Sermon notes: Lessons from the Syrophoenician woman


In the Bible we meet several gentiles who were helped by God. Among them the account of the Syrophoenician woman is quite significant because of her conversation with Jesus. Today there’s a lot of talk going around as to why Jesus made such a rude statement. Our attention however should be on her clever reply because in it there are some strong lessons for us. Lets see what her statement meant to Jesus and what are its implications for us.

Text: Mark 7:24-30

1. Humility

A. Her reply was a statement of humility: In ancient Israel Dogs were not household pets. They were considered unclean and not allowed in Jewish homes. The gentiles were likened to Dogs and Jews did not associate with them in any way.

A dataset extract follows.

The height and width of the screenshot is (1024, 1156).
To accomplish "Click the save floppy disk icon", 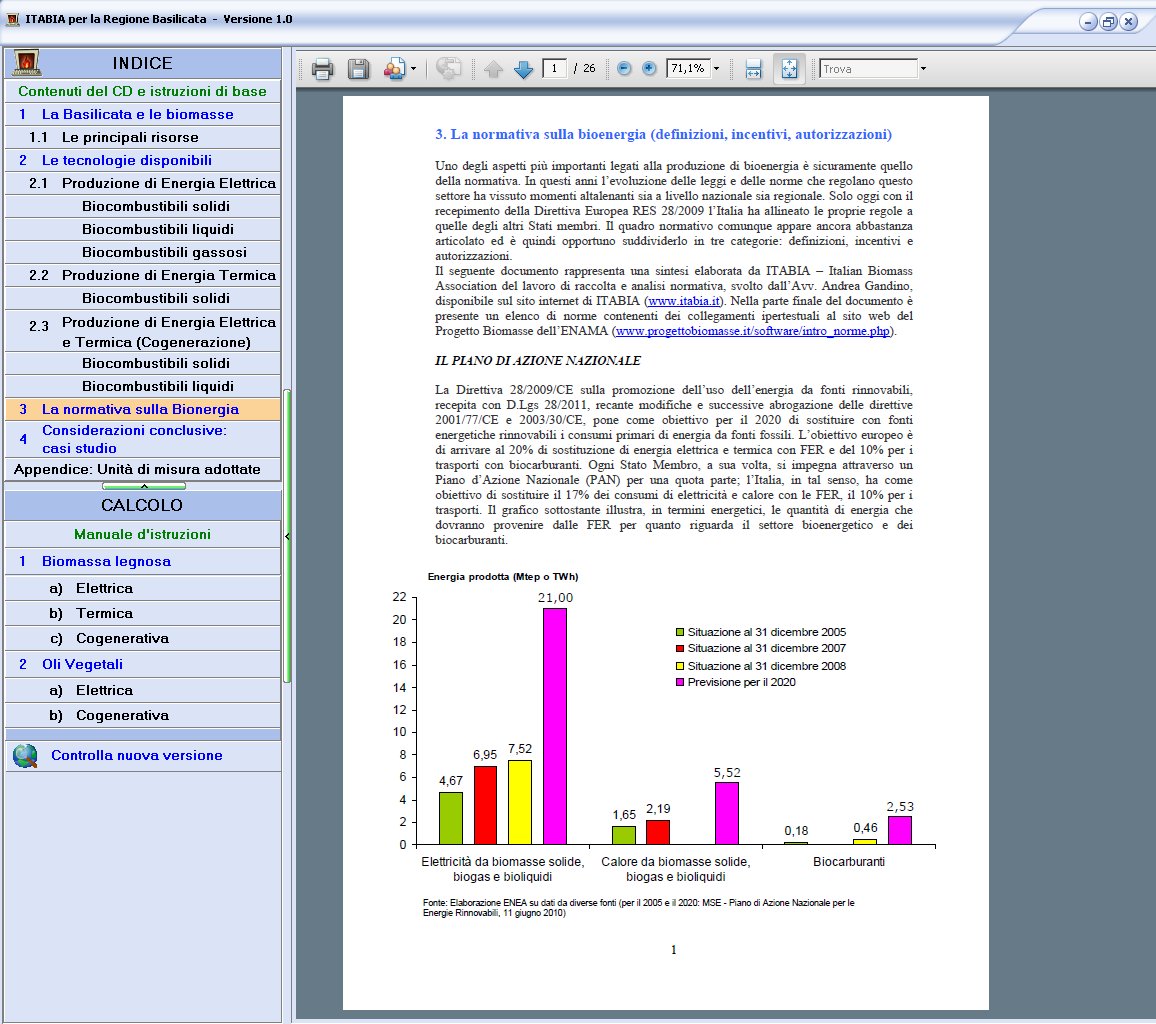I will (x=358, y=69).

B. Neither the Greeks paid any regard to Jews. Jews were inferior in their sight. The Greeks took prestige in their quest for wisdom and knowledge. The vast number of mathematicians (Pythagoras), physicians (Hippocrates), and philosophers, (Plato and Aristotle) with Greek origins confirm this.

C. This woman admitted that Jesus’ wisdom and power exceed the wisdom and knowledge of humans and he alone could set her daughter free. She fell at his feet and begged for his mercy.

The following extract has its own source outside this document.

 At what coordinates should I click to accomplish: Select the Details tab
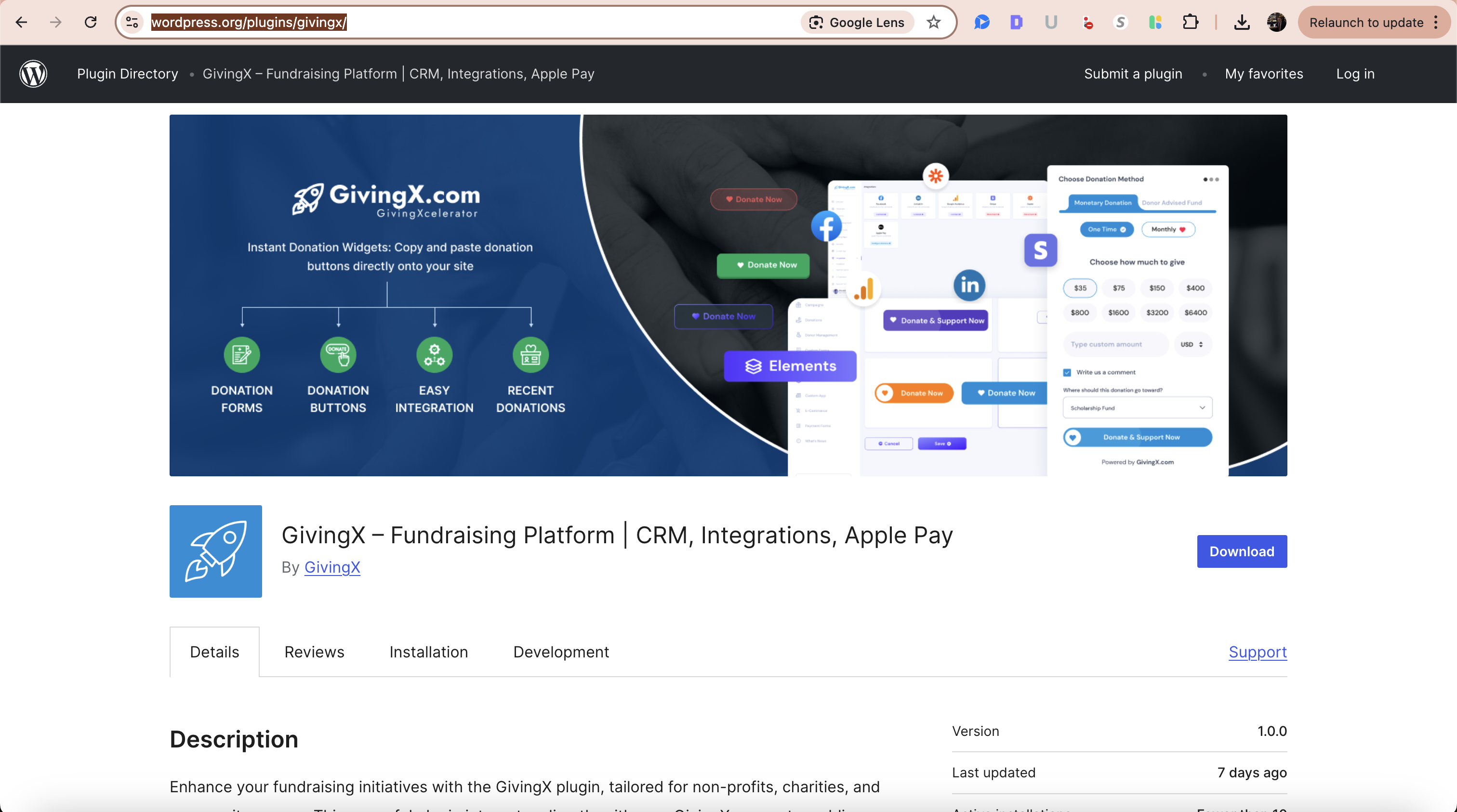coord(214,651)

Lesson: The Bible says “He mocks proud mockers but shows favor to the humble and oppressed.” (Proverbs 3:34). The atheist cannot see God because God actually mocks their pride. To the humble people who seek him earnestly in the other hand he reveals himself and his power. Now humility generates faith which is my second point.

2. Faith

A. Her reply was a statement of faith. The Bible says that the news about Jesus spread like wild fire because of the miracles he performed, (Matthew 9:26) and his message, (Mark 12:37b). Hopefully some one witnessed to this woman about Jesus and everything he did.

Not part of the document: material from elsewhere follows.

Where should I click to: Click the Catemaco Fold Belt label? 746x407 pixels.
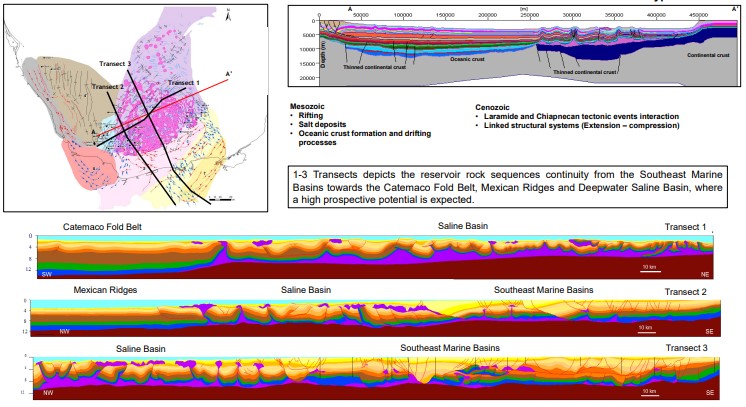pyautogui.click(x=102, y=227)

B. She was aware of the custom that Jews did not associate themselves with gentiles because it made them ceremonially unclean. Which is why She came to meet Jesus while he was alone.

C. When Jesus said it’s not right to take the children’s bread and toss it to dogs he was actually testing how genuine her faith was? He was pleased at her reply so much that he granted her wish. (For such a reply, you may go; the demon has left your daughter.)

Lesson: Without faith we cannot please God, (Hebrews 11:6). The man can throw some money at the feet of their pagan deities and make a wish. The petty deities will always respond to money. Not so with God. He responds to faith only. Now faith generates persistency which is my final point.

3. Persistency

A. Finally, her reply was a statement of persistency. Instead of feeling embarrassed and going back home at Jesus’ seemingly rude saying, she insisted that Jesus drives the demon away from her daughter.

B. Persistency is an indispensible quality of prayer that God answers. Jesus stressed this truth in two of his teachings. In the parable of the persistent widow (Luke 18:1-8), The guest in the midnight (Luke 11:5-8) and his teaching on prayer (Luke 11:9-10).

C. Let me warn you though. Persistency can not be used to limit God to the frame of our own thinking, (Luke 22:41-42). There are times that God’s answer is a “no” because he has a greater purpose and he grants us grace to move on with life, (2 Corinthians 12:8-9).

Lesson: The application to draw from the account of the Syrophoenician woman about persistency is that we must not loose heart when answers delay but pray without ceasing, (1 Thessalonians 5:17) because it’s persistency that release the answers.       


Jesus said to the woman  “Because you said this, you may go. The demon has left your daughter.” The truth is the words we speak in times of crisis exposes the degree of our faith, humility and persistency. Our words affect  our reactions to the problem. It’s important that we speak the right words because they become the outcome of our prayers.

Take Job’s wife for example, (Job 2:9). There was absolutely no faith, humility or persistency in her words and I am sure she is not the kind of person God wants us to be.

Consider Job’s. He spoke in humility, (“Should we receive what is good from God, and not also receive what is evil?” – Job 2:10). He spoke in faith, (“As for me, I know that my Redeemer lives, and that as the last he will stand upon the earth” – Job 19:25). He spoke words of persistency, (“In all this Job did not sin, nor did he charge God with moral impropriety.” – Job 1:22).